Companies Shouldn’t Be Rewarded For Purposely Offending People

One of my favorite quotes is “the only bad press is an obit.”  Not surprisingly it’s credited to Dennis Rodman.  I do think there’s some public relations validity to the statement depending on your goals.  But I’m disgusted by the fact that some companies purposely and strategically are trying to offend people to use that bad press as a way to grow their brand or create buzz.

On the day I write this, a certain clothing company ( I don’t want to write by name in fear that it provides them free buzz) successfully pulled a stunt that resulted in countless news stories and was a social media trending story.  They decided to sell a Kent State University throwback sweatshirt with red splatters that appear to be fake blood.  They soon claimed that they didn’t intend for it to be interpreted to May 4, 1970 when four college kids were killed by national guardsmen while protesting the Vietnam War and stopped selling the sweatshirt.


As a graduate of Kent State, I concede that I may be more annoyed by this than most.  I was born after the shootings occurred, but I walked by the May 4th Memorial daily on the way to class.  I was a student during the 25th anniversary events.

This isn’t the first time that the COMPANY has created a controversy about itself.
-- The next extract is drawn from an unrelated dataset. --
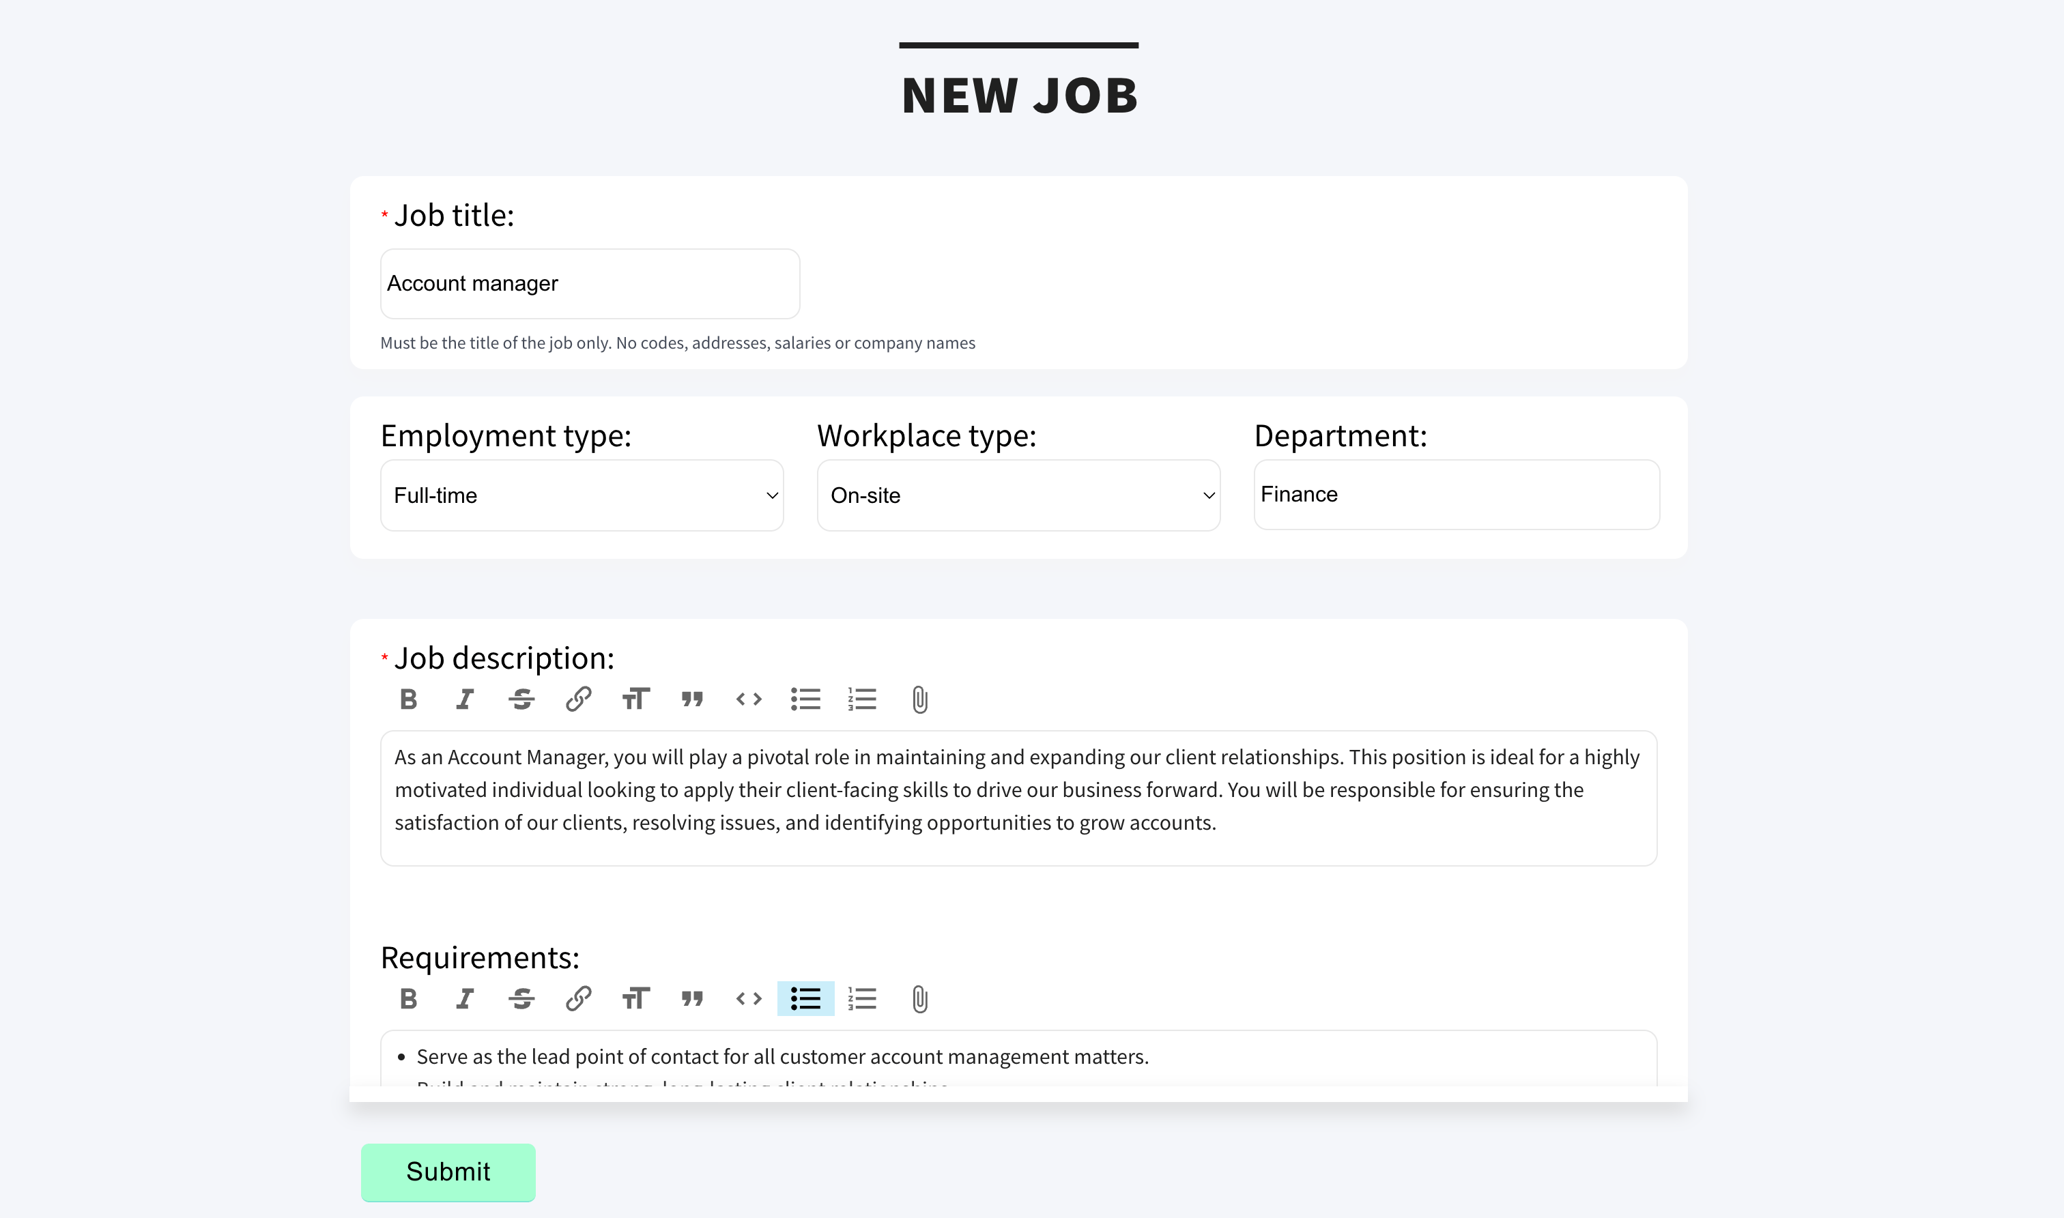Image resolution: width=2064 pixels, height=1218 pixels.
Task: Insert code block in Job description
Action: (x=749, y=699)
Rather, it appears that they made a calculated decision to purposely offend people to generate buzz.  They likely did the math and figured Kent State was a safe controversy, as that generation of Americans that vividly remember the events at Kent State likely don’t shop for clothes at their stores which are geared towards younger audiences.

Can you imagine if they pulled the same stunt using more recent school shooting tragedy?  Like a Virginia Tech sweatshirt, or one from a high school like Chardon High School or even Columbine?  If they had, it would have upset their current customers, resulting in lost revenue—hence why they’re unlikely to make that “mistake”.

Which brings be back to the Dennis Rodman quote.  For many, there’s still validity to the statement.  Just ask Paris Hilton or the Kardashians.  Sadly, their bad press directly promotes their success- or at least their fame which earns them more money.  Personally, I find them revolting and I do my best to ignore them.  Still I don’t blame them for purposely trying to offend me or others just to help themselves make more money.

What bothers me is that we seem to be entering a time where companies are making strategic decisions knowing that they will offend people just to create buzz.  I hope just that their “success” doesn’t encourage other companies to try similar stunts.